White writes beautifully, capturing the essence of the time and places she describes, building characters in a few strokes of words so that everyone we so much as encounter at a glance has a story behind them. It is hard not to fall in love with the places she presents us in the book, all so alive with history and people.
What meant most for me in And I Darken was the fact that Radu is gay. He is also one of the two main characters. And neither if he the only LGBTQ+ character in the pages of this book. There are other gay and lesbian characters that move around him. His storyline is both beautiful and heart breaking and was also very close to my heart.
Warning: minor spoiler ahead but I have to gush about that scene.

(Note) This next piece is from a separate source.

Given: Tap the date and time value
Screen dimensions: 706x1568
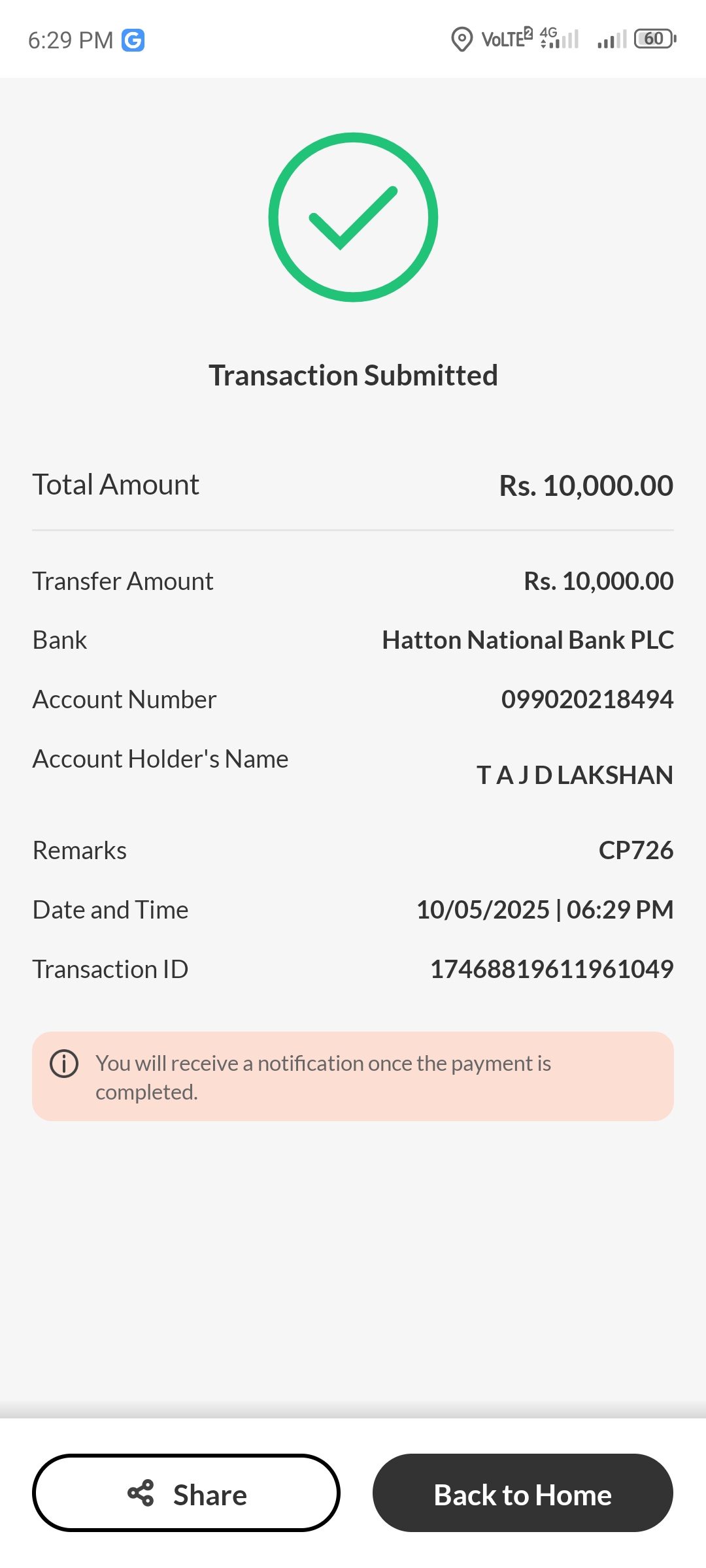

There is this one moment in which Radu sees his sister kissing Mehmed and that’s the cinching moment where he realises he is gay, something he hadn’t fully understood until that point, and was a little frightened of. The scene is from his point of view, that turning moment when his world turns upside down and he realises that he cannot have the man he loves. It is, for me, one of the most poignant scenes in the entire book. Why? Because I have been there. I, too, wasn’t exactly sure I was gay until the guy I happened to like at the time came back to where we were rooming together to tell me he’d kissed a girl who was a mutual friend whilst on the tube with her. The emotions White writes for Radu may as well have been mine on that day. It was so very powerful to find this in a book, to feel so strangely comforted in that my experience was not a lone thing.
Spoiler over.
I love that White included LGBT+ characters in her work even though we are very much in a historical setting with no supernatural elements. It was nice to see someone recognise that we have always been there, no matter how much people have tried to erase us out of history.
And I Darken is a book I want to recommend to everyone. Even if you don’t read historical fiction, even if you usually, like me, favour things with magic and dragons and vampires, you should read this book. This story didn’t magic and vampires because the characters that inhabit it are too wonderful, too deep and interesting not to fall in love with. I adored Lada, but I must admit to be more than a little in love with sweet, lovely Radu.
5/5

I am deeply ambivalent about this book. I personally give it 3 stars because it really didn't take me a month to read - I just found it really easy to put down, sometimes for days at a time. On the other hand I acknowledge that for concept, execution, voice, structure, characterization it deserves 4.5 stars.
I didn't like any of the characters but I still rooted for them. I cared what happened to them. It was a really original idea to make 'Vlad' a girl, 'Lada' instead. Working in the twisted love triangle with no right answers and no happy ending in a backdrop of political intrigue and deceit was a stroke of genius. But it was incredibly slow paced. Maybe I picked this up at the wrong time - it never pretends to be anything other than a politically, character driven alternate history. However for every page that really gripped me there were ten following pages of 'meh'.
I love the idea and the writing is flawless but this isn't a book I would re-read. Hats off to Keirsten White though, this has to be the most original and emotionally complicated book I've read this year.

This story is not fast paced, but boy does it take you on a journey. The character development is exquisitely executed, leaving you with a real understanding of the complexities behind each characters decisions and motivations. The plot, whilst based on the historical accounts of Vlad the Impaler, has many twists and turns that will leave you wanting more.
I savoured this book but the resorted to greedily devouring the second instalment in the trilogy, because it leaves to you so invested in the characters. Highly recommend.